Diaz, Protesters Try to Find the Right Message Against Marriage

img00069 20110724 1558 1 Diaz, Protesters Try to Find the Right Message Against MarriageOn Sunday afternoon, as the first day of same-sex marriages were certified at the city clerk’s office, thousands of protesters marched from the office of Governor Andrew Cuomo’s 3rd Avenue office to the United Nations.

The protest was organized by the National Organization for Marriage, and it brought together a diverse group of opponents — every race, religion, and ethnicity was represented — but one that was often at odds with itself.

The slogan was “Let the People Vote,” referring to N.O.M.’s call for a public referendum on same-sex marriage, and speeches were given in both Spanish and English.

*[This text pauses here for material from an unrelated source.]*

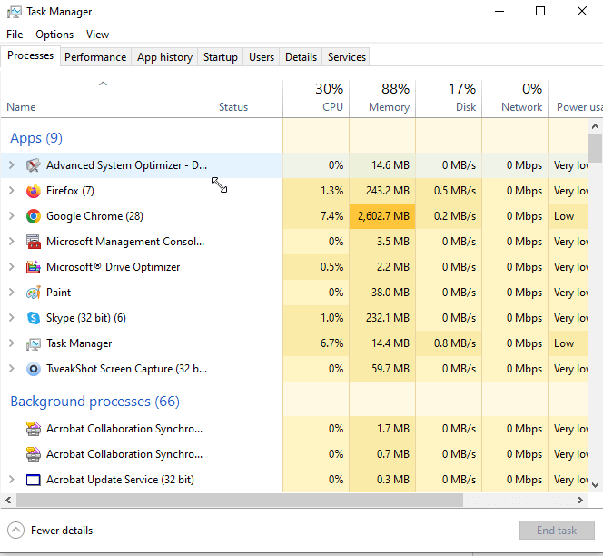Click the TweakShot Screen Capture icon
603x556 pixels.
pyautogui.click(x=34, y=369)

“We have Jewish people here, we have Afro-American people here, we have Latino people here,” said State Senator Ruben Diaz Sr., the lone Democrat to vote against same-sex marriage in the state Senate. In his speech, he emphasized the power of multi-racial unity and understanding in fighting for Christian causes.

Christ Covenant Coalition leader Joseph Materra said that “division in the body of Christ” was to blame for the legalization of gay marriage.  “One of these divisions is that we come together through ethnicity instead of through Jesus,” he said. “I believe it’s time we unite!” he shouted.

But each group seemed to have its own unique message.

Heshie Freedman, Associate Director of JPAC carried a sign that said: “Today man marries man. Tomorrow man has civil union with his dog. Followed by man marrying his dog. Mazel Tov!”

Rabbi Mordechai Weberman’s sign read: Homosexuality is Why God Sent AIDS to Punish Male Gays. “It’s a correct assumption,” he said.

The challenge for the organizers was to try to keep the loose coalition on message. Maggie Gallagher, cofounder of the National Organization for Marriage, said that anyone preaching a message of hate or divisiveness did not belong in the protest.

But it was not an easy thing to police.

A contingent from the Westboro Baptist Church carried a variety of inflammatory signs: “Fags are Worthy of Death”, “Remember Lot’s Wife”, “Fags Are Beasts”, “God Hates Your Feelings”, and “Thank God For 9/11.” (“We made them ourselves,” one member proudly told The Observer.)

Margie J. Phelps, a Westboro member, wore a shirt that said “JewsKilledJesus.com,” and said she resented that Jews — who “taught this nation to sin” — protested alongside her. “We came to New York from Kansas today to tell Governor Cuomo and Mayor Bloomberg they have doomed the state and the city,” she said. “Repeal that legislation, repent, and obey.”

The National Organization for Marriage has said that it will try to reverse same-sex marriage by defeating legislators who voted for it, and stocking the legislature with lawmakers committed to undoing the decision.

Others held out hope for some kind of referendum.

Mariza Frei also questioned the legitimacy of the state legislature’s decision. “We are going to vote on marriage,” she said. “Supposedly the decision was already made, but I don’t want people making decisions for me — I would like to make my own decisions.”

“It’s a loss of religious freedom and religious rights in America,” said Edgar Munez.

Senator Diaz hoped to stem the tide through the courts.

When Diaz, who wore a cowboy hat with “I [heart] Jesus” on the rim, spoke with The Observer, he seemed particularly concerned with the mayor’s decision to open the clerk’s office today. “I came to let the mayor know that what he did today is wrong,” he said. “It is illegal.” He said he has lawyers working on whether the mayor is in violation of the law, and he intends to take legal action if possible.

Pedro Julio Serrano of the National Gay and Lesbian Task Force came to protest the protesters. “We need to be clear that fundamental rights should never be put up to a vote because democracy exists to protect the minorities from the potential abuse of the majority,” he said. “There are some folks that say they speak for Latinos. I am a Latino, and 58 percent of Latinos support marriage equality, and Ruben Diaz does not represent the Latino community.”

When a woman honked her horn and gave the finger to the crowd as she drove by, the protesters booed and hissed.  “Such a rude radical,” one protestor commented to another. “So many ignorant people in New York!”

2 thoughts on “Diaz, Protesters Try to Find the Right Message Against Marriage

  1. “Supposedly the decision was already made, but I don’t want people making decisions for me — I would like to make my own decisions.”
    Uh, that’s what a representative democracy is. These people are seriously deranged. It’s OK though, they keep pushing their beliefs on people, and they are slowly being resented more and more. They will be the reason for religion dying out.

  2. One more: Maggie Gallagher, cofounder of the National Organization for Marriage, said that anyone preaching a message of hate or divisiveness did not belong in the protest.

    The problem with this statement is that you can’t deny gay people rights without using hatred and faulty logic. They resort to their religious books that condemn gays to hell. This “love the sinner” crap is so stupid. It doesn’t even make sense. How about this, Maggie: you believe what you want, and I’ll believe what I want.  Then we can both keep it out of our shared government.